Pintu depan rumah yang bercat biru itu sudah dua bulan tidak dibuka oleh pemiliknya. Karena tidak seperti biasanya, menjadi tanda tanya besar bagiku, mengapa pintu rumah itu tidak pernah dibuka lagi, padahal di dalam rumah itu, setiap hari ada kedengaran suara wanita. Ditambah lagi dari bisikkan yang hampir tak kedengaran, masih nampak bahwa suara itu, suara pemilik rumah. Entahlah, gumamku sore itu.
***
Tadi malam, aku sempat bertanya kepada saudara Romel tentang rumah itu, tapi saudara Romel menjawab dengan tepat seperti yang ada dalam pikiranku, yakni bahwa suami wanita itu lagi sakit Leukemia. “Jadi suaminya butuh ketenangan dan keheningan” ujar saudara Romel malam itu sembari meneguk satu gelas air putih yang telah dituangkannya.
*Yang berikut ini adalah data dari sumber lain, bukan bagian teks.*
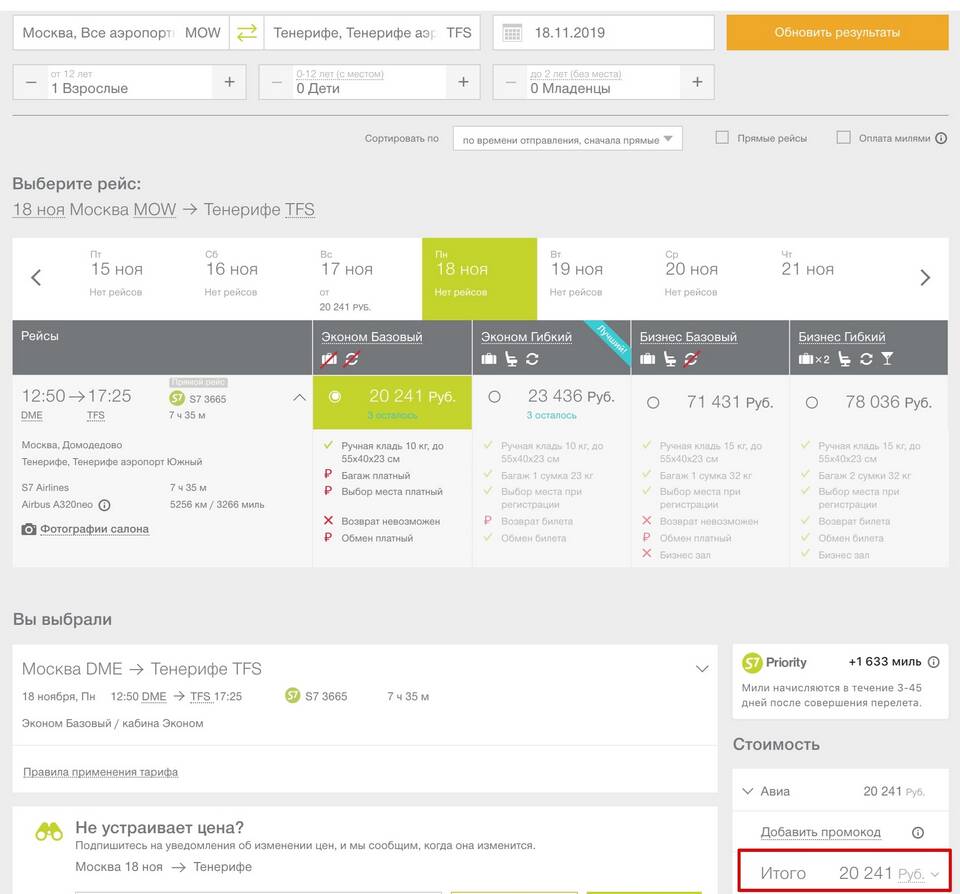The width and height of the screenshot is (960, 894).
Task: Click the Добавить промокод link
Action: [820, 832]
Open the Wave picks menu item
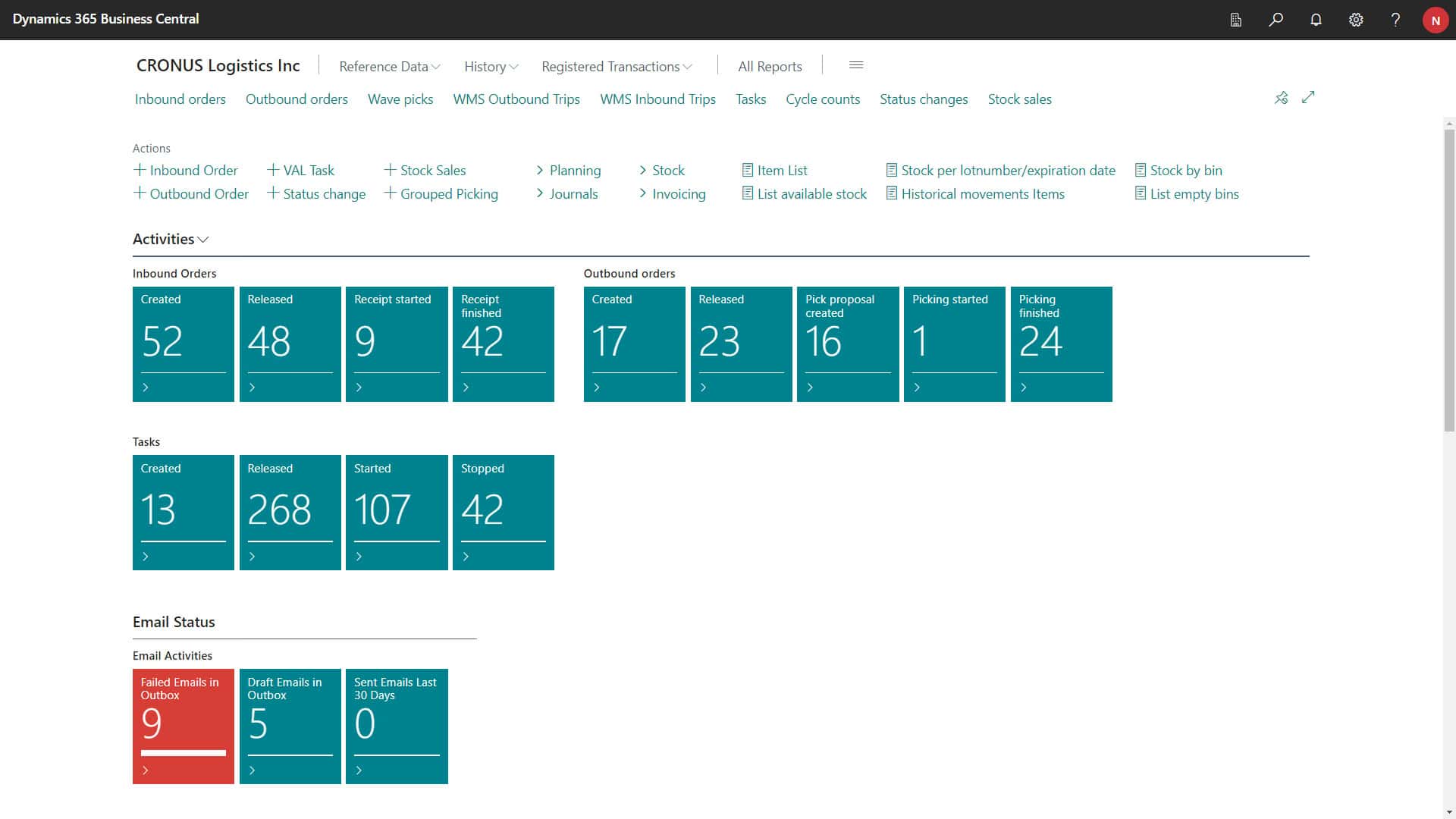 (x=400, y=99)
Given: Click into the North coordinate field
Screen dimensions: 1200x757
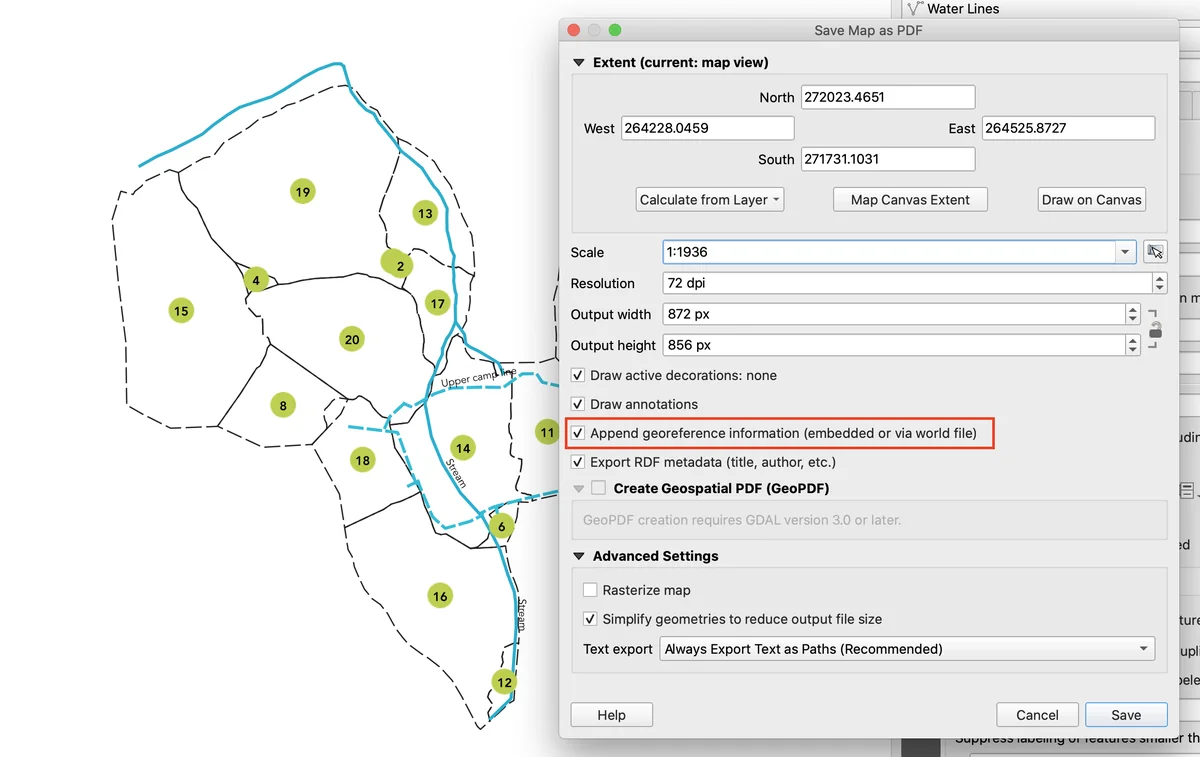Looking at the screenshot, I should (x=886, y=97).
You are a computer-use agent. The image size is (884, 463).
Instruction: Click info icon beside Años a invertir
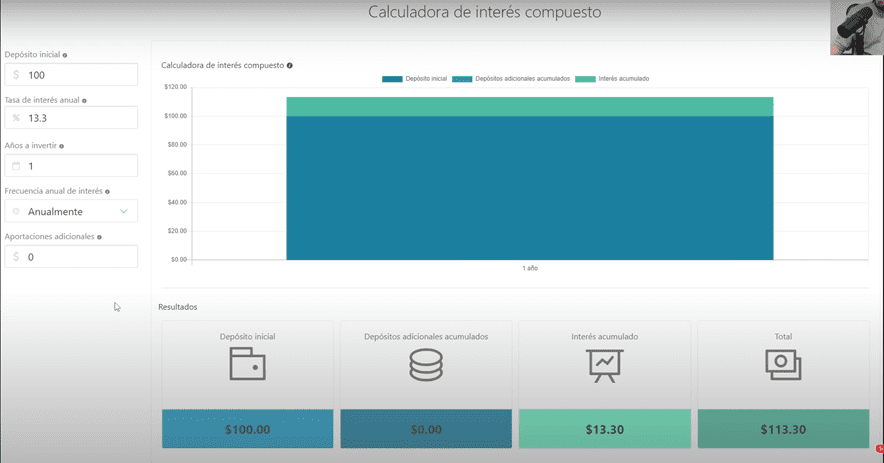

Malam kedua sesudahnya, aku sejenak pergi ke kamar dan kurebahkan seluruh tubuhku di atas kursi rotan. Kursi rotan itu hasil kerja tangan suami wanita yang sedang sakit itu. Ia menghadiahkannya kepada kami. Di atas kursi rotan itu aku teringat kepadanya dimana dua bulan yang lalu dia sempat bercerita kepadaku seputar kehidupan yang ia alami. Pertama sekali aku sangat salut dengan kursi-kursi rotan itu. Rapi dan sangat menarik perhatianku.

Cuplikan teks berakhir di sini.